NVMe stands for Non-Volatile Memory Express. Before we talk about NVMe, we have to start with Solid State Drives (SSDs). SSD is the name for any type of persistent storage that is completely electronic and does not have any moving part, hence the name "solid-state", unlike for example electromagnetic spinning disks which we know as Hard Disk Drives (HDDs). 
Is SSD the same as flash? 
Some people use SSD and Flash interchangeably. However, SSD and flash are different. As said above, any storage drive that does not have mechanical moving parts is considered SSD. NAND-based flash is a popular medium for SSDs, but nothing prevents us from using a different medium for an SSD. In fact, early SSDs used technologies other than flash. The relation of SSD and flash is like the relation of the CD-Drive and CD. CD is a medium for CD-Drives. In the same way, flash is a medium for the SSDs. 

What is a NAND-based flash? 
A NAND-based flash is an electronic storage medium that uses NAND gates to store the information. 

What does a NAND gate do and what is special about it? Why not other types of gates?
NAND is a logical operation that is defined as the negation of the AND operation.

Figure 1. NAND logical operation and its symbol

NAND (and also NOR) has an important property called functional completeness which means we can write any boolean formula using only NAND operations. Thus, we can store any boolean data with just NAND gates. We cannot do the same with AND gates for example. 

The typical architecture of an SSD is shown in Figure 2. 

Figure 2. A typical architecture of an SSD. An SSD has a controller which is usually an ARM type processor and a small DRAM that the controller uses for its processing.

A drive connects to the rest of the computer system via an interface. Each interface has a specification that defines how we can communicate with the drive. Early SSDs used slower interfaces such as SATA and used specifications such as AHCI designed by Intel. But SATA and AHCI were designed for spinning hard drives. Thus, they do not let us fully utilize SSD capabilities. Here it comes the NVMe: NVMe is a specification defining how we can communicate with an SSD via high-speed PCI Express (PCIe) instead of slower interfaces such as SATA. NVMe dramatically improves the performance of SSDs. 

How much improvement we are talking about?
A lot. A modern 7200 RPM spinning hard drive gives ~100 MB/s read-write performance. A SATA SSD can do ~500 MB/s. An NVMe SSD (with PCIe 3) can server read-write at ~3500 MB/s. That is 7 times faster than SATA SSDs and 35 times faster than spinning HDDs! But note that, not all NVMe SSDs provide exactly this performance. These are some numbers to have an idea on how much better we are talking about. 

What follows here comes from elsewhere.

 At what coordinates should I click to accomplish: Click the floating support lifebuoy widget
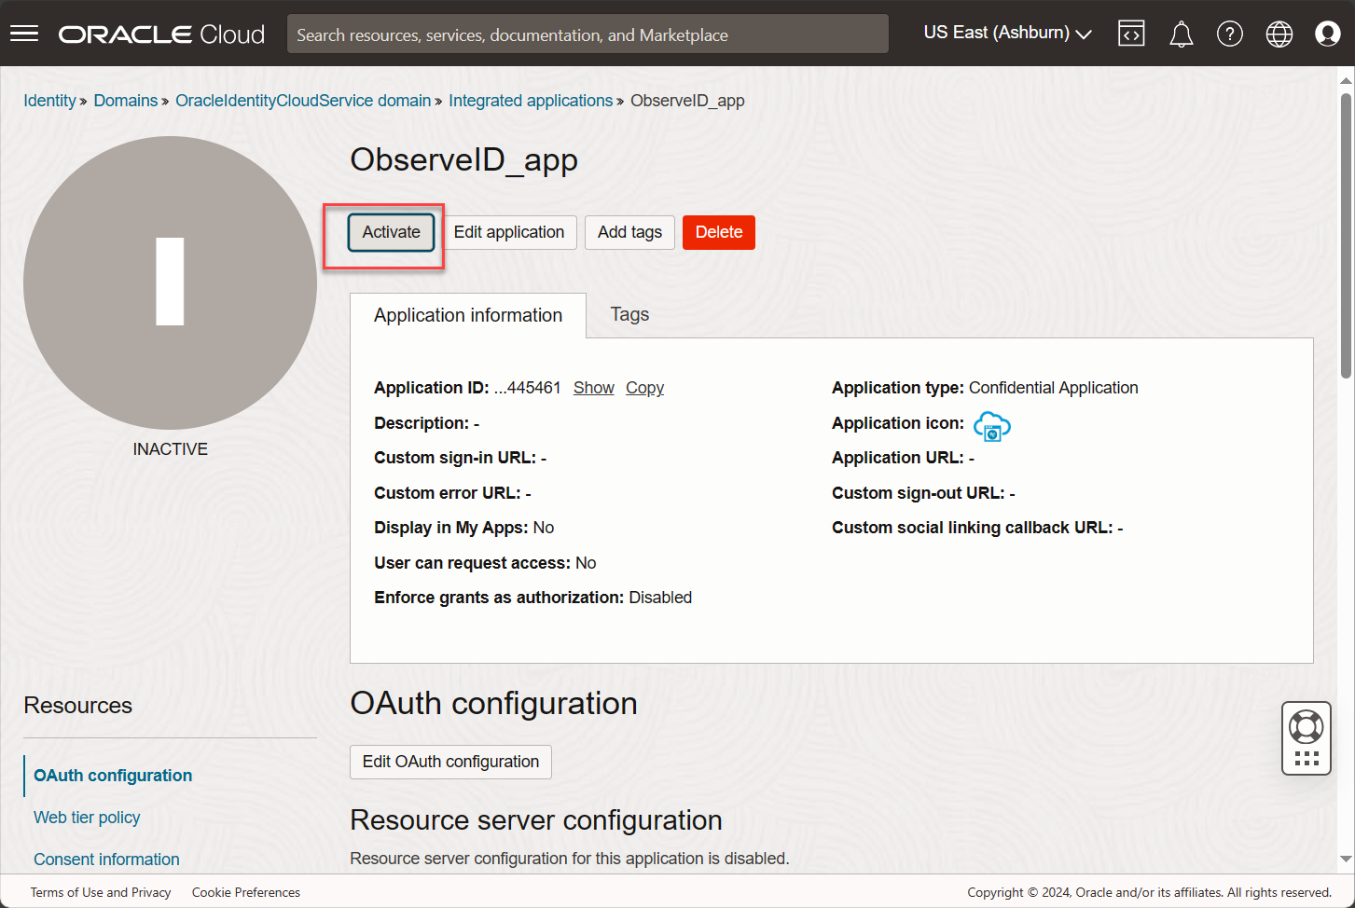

So NVMe is not the name of special hardware or anything like that?
No. It is just the specification. It is the name of this document which is written by a consortium of the industry leaders. Check it out. 

Are SSDs with NVMe in the market?
Of course. Your recently purchased Mac book or PC most likely has an NVMe SSD. That's why they are freaking fast, and boot so quickly. 

Why we didn't use them sooner? 
The use of SSDs was limited due to the high price of flash memory compared with the price of the hard disks.